[Stored data entries]
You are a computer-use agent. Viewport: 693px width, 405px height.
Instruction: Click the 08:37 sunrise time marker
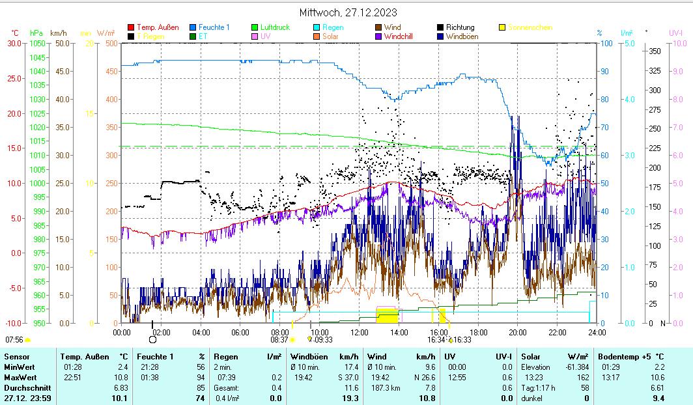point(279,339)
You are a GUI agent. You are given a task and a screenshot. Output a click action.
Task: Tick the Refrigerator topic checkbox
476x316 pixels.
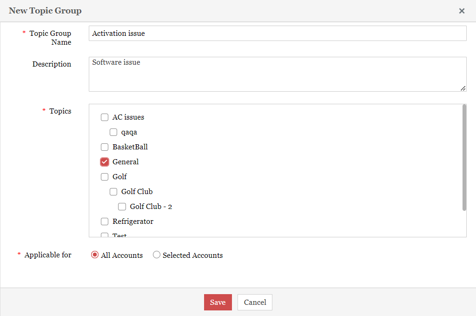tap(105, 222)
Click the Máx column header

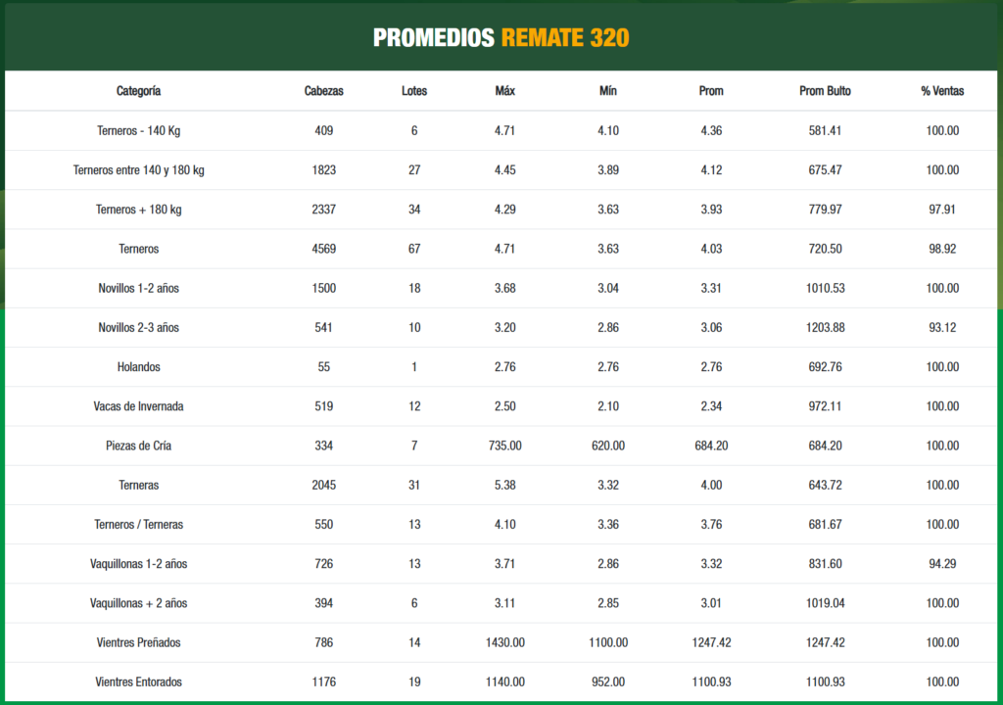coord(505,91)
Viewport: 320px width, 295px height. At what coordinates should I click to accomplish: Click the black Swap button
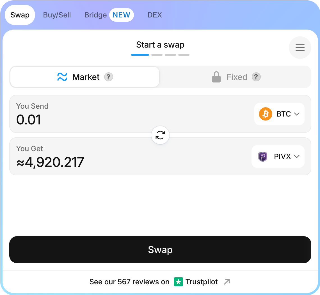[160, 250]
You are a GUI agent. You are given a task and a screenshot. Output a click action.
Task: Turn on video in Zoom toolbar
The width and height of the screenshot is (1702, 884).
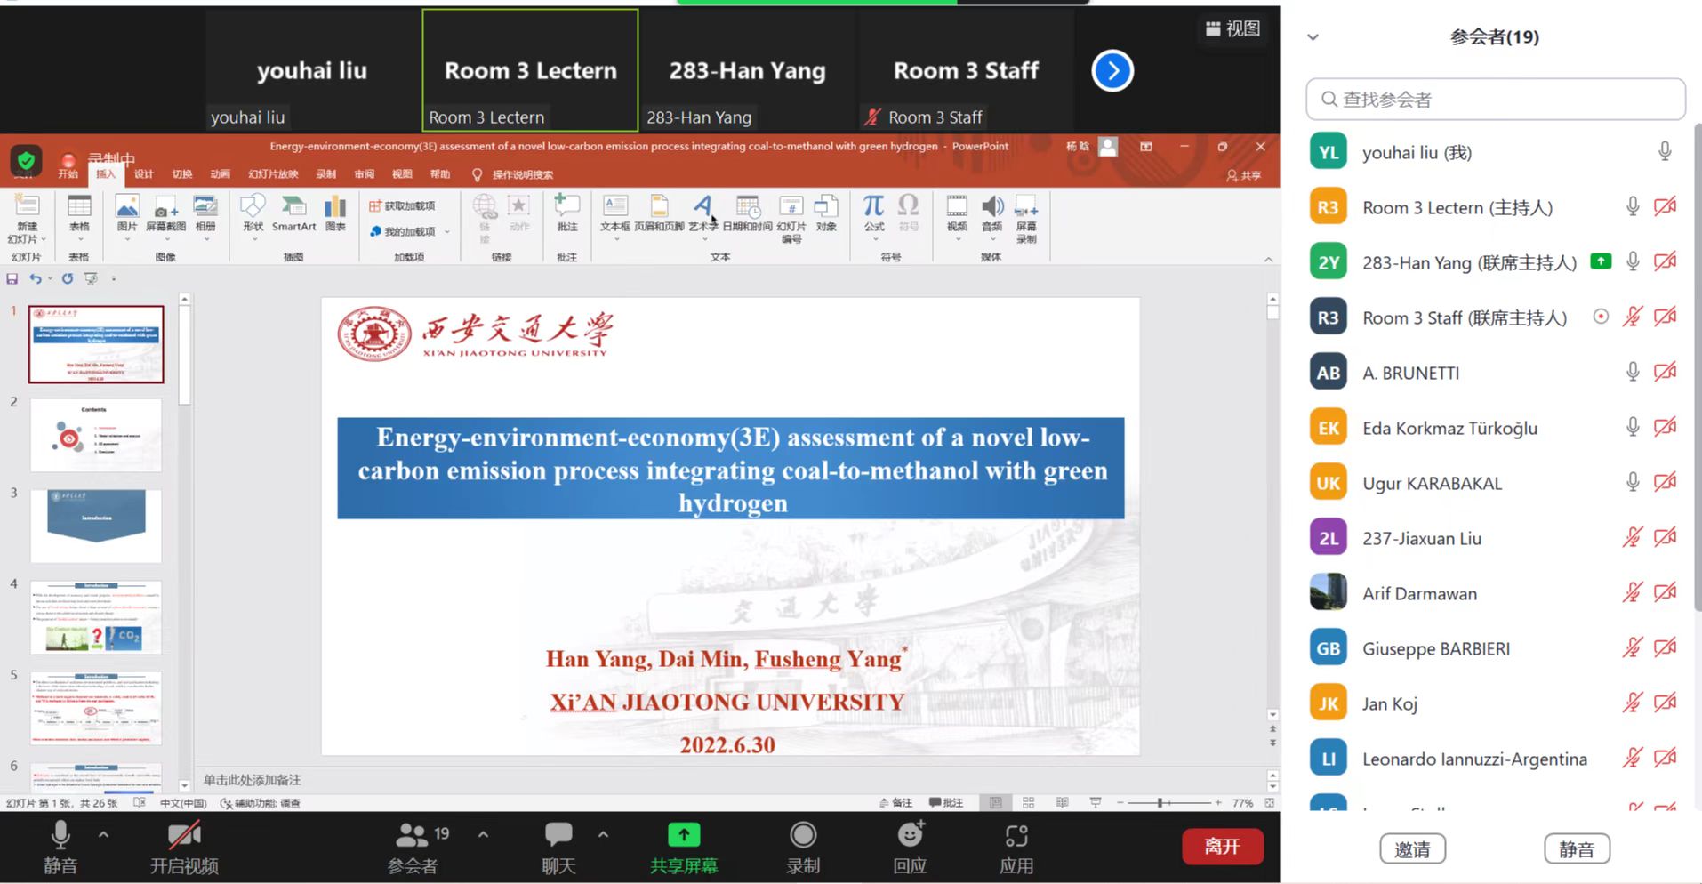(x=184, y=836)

==

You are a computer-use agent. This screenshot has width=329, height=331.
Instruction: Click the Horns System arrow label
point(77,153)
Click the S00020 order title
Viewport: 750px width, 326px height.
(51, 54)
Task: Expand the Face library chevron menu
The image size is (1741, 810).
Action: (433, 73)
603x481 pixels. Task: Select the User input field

---

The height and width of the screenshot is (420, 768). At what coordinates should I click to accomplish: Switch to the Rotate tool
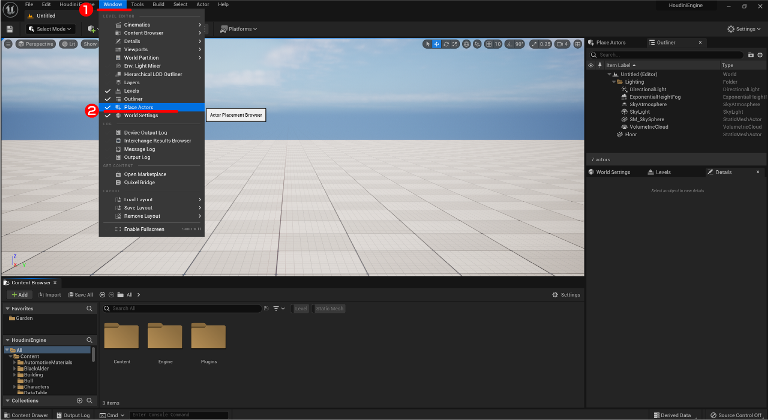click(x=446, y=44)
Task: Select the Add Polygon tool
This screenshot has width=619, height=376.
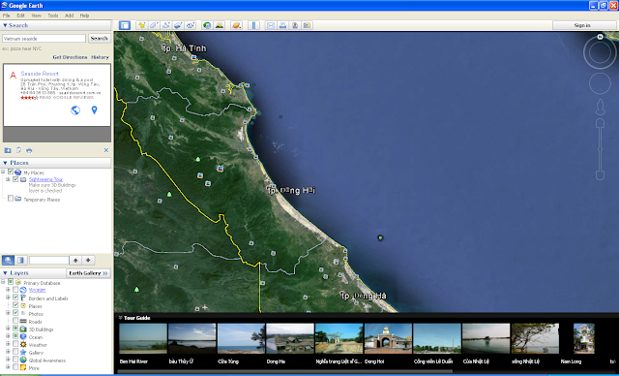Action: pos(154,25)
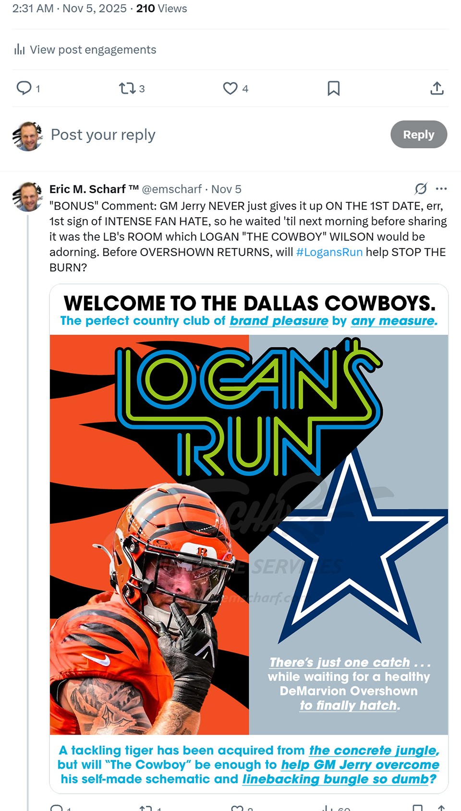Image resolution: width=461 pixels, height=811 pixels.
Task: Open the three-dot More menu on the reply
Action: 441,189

§ **What the task requires**
Check each line of the entries for "agent" and copy those that have it.

§ **Exercise answer**
You are a computer-use agent. Viewport: 693px width, 405px height.
You are a GUI agent. You are given a task and a screenshot. Output a click action.
You are a GUI agent. You are given a task and a screenshot. Output a click action.
You are a computer-use agent. This screenshot has width=329, height=331.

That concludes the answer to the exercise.